--- Begin TEXT ---

Search Results for: spirograph

Spirograph Random Numbers: What Are The Odds?

The GCMC Spirograph Generator program chooses parameters using pseudo-random numbers based on a seed fed in from the Bash script, so I was surprised to see two plots overlap exactly:

Overlaid pattern - G-Code simulator

Overlaid pattern – G-Code simulator

The two overlapping traces are the 15 inward-pointing wedges around the central rosette.

The first one:

(PRNG seed: 38140045)
(Paper size: [16.50in,14in])
(PlotSize: [15.50in,13.00in])
(Stator 3: 150)
(Rotor  4: 40)
(GCD: 10)
(Offset: -0.94)
(Dia ratio: -0.27)
(Lobes: 15)
(Turns: 4)
(Plot scale: [5.11in,4.29in])
(Tool change: 1)
T1
M6

The second one:

(PRNG seed: 74359295)
(Paper size: [16.50in,14in])
(PlotSize: [15.50in,13.00in])
(Stator 3: 150)
(Rotor  4: 40)
(GCD: 10)
(Offset: -0.93)
(Dia ratio: -0.27)
(Lobes: 15)
(Turns: 4)
(Plot scale: [5.12in,4.30in])
(Tool change: 3)
T3
M6

The Offset isn’t quite the same, but the pen width covers up the difference.

With only four Stators and 17 Rotors, the probability of picking the same pair works out to 0.25 × 0.059 = 1.4%. You can sometimes get the same number of Lobes and Turns from several different Stator + Rotor combinations, but these were exact matchs with the same indices.

--- End TEXT ---

EXERCISE INSTRUCTIONS -
• 1. Please list the parenthesized settings in the spirograph post whose values differ between the first plot and the second.
• 2. According to the spirograph post, what is the probability of picking the same Stator and Rotor pair?
• 3. Continue the spirograph post from its last sentence.
None of the lines are needed for what follows.

--- Begin MATERIAL PROVIDED ---

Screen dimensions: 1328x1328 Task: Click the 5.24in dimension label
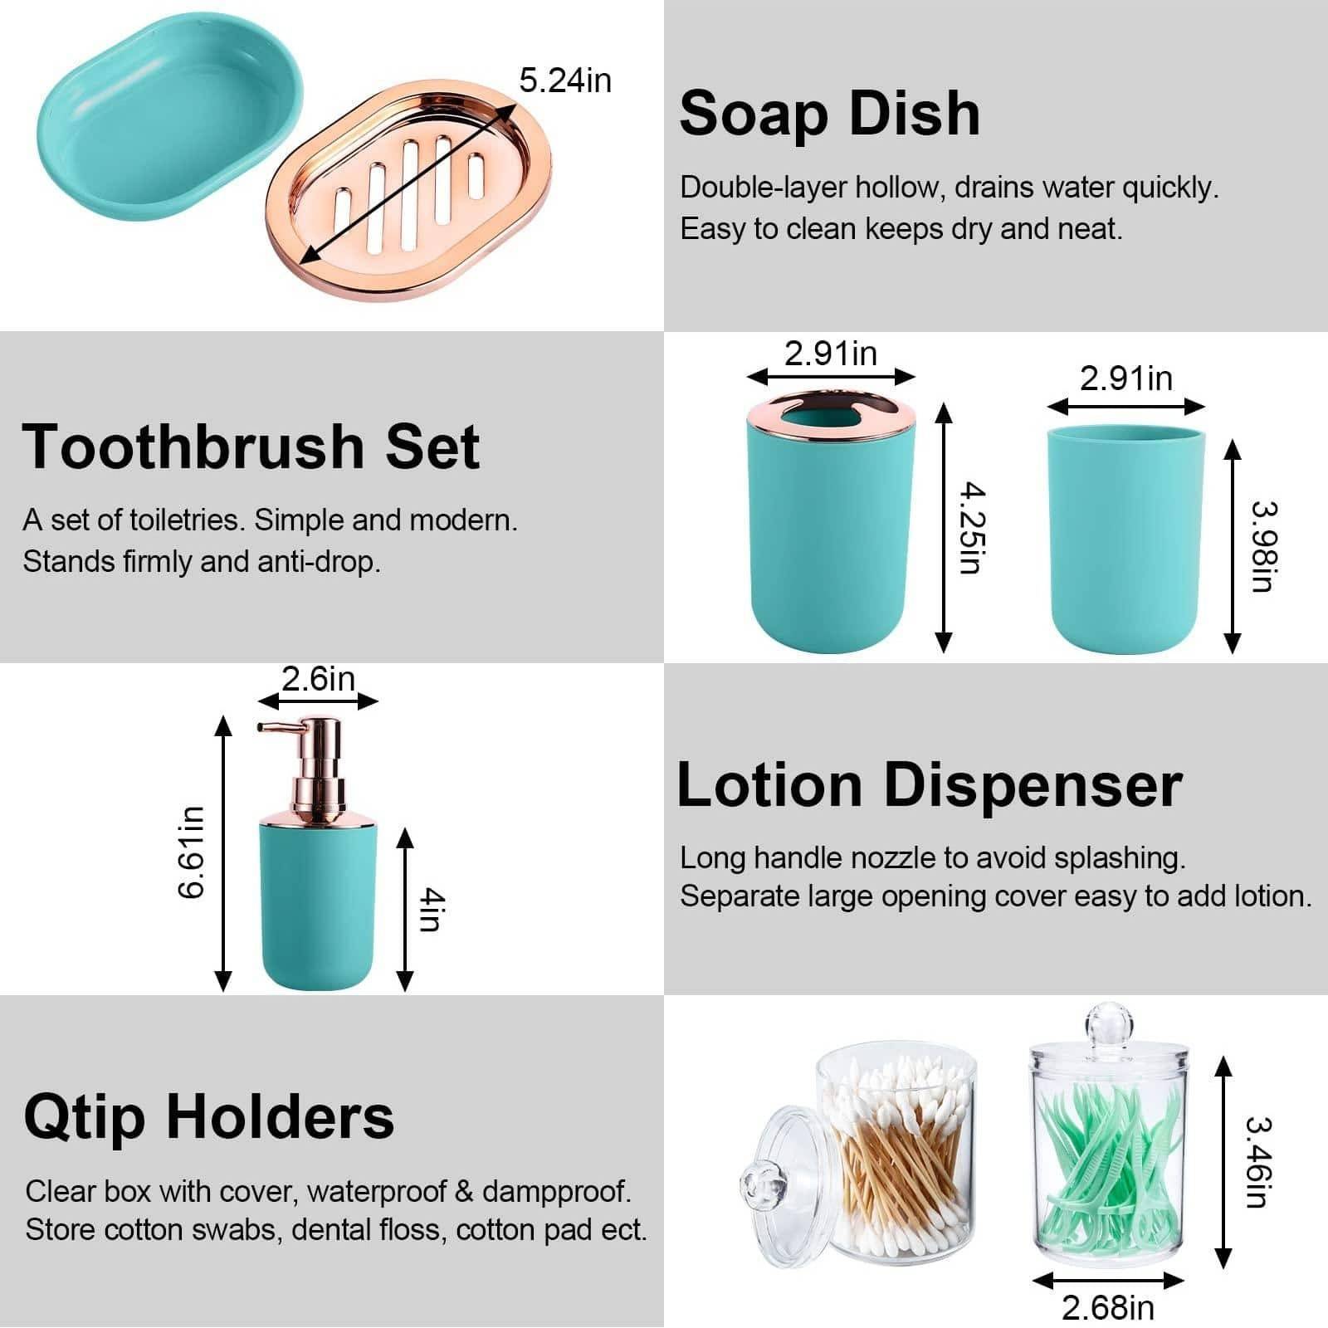click(x=565, y=81)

--- End MATERIAL PROVIDED ---

FINAL ANSWERS -
• 1. PRNG seed, Offset, Plot scale, Tool change

• 2. 1.4% (0.25 × 0.059).

• 3.
The Pen Offset within the Rotor comes from a fraction computed with ten bit resolution, so each Offset value represents slightly under 0.1% of the choices. If any four adjacent values look about the same, then it’s only eight bits of resolution and each represents 0.4%.

The Rotor and Stator set the Diameter ratio, but the sign comes from what’s basically a coin flip based on the sign of a fraction drawn from 256 possibilities; call it 50%.

Overall, you’re looking at a probability of 28 ppm = 0.0028%, so I (uh, probably) won’t see another overlay for a while …

I don’t know how to factor the PRNG sequence into those numbers, although it surely affects the probability. In this case, two different seeds produced nearly the same sequence of output values, within the resolution of my hack-job calculations.

Whatever. It’s good enough for my simple purposes!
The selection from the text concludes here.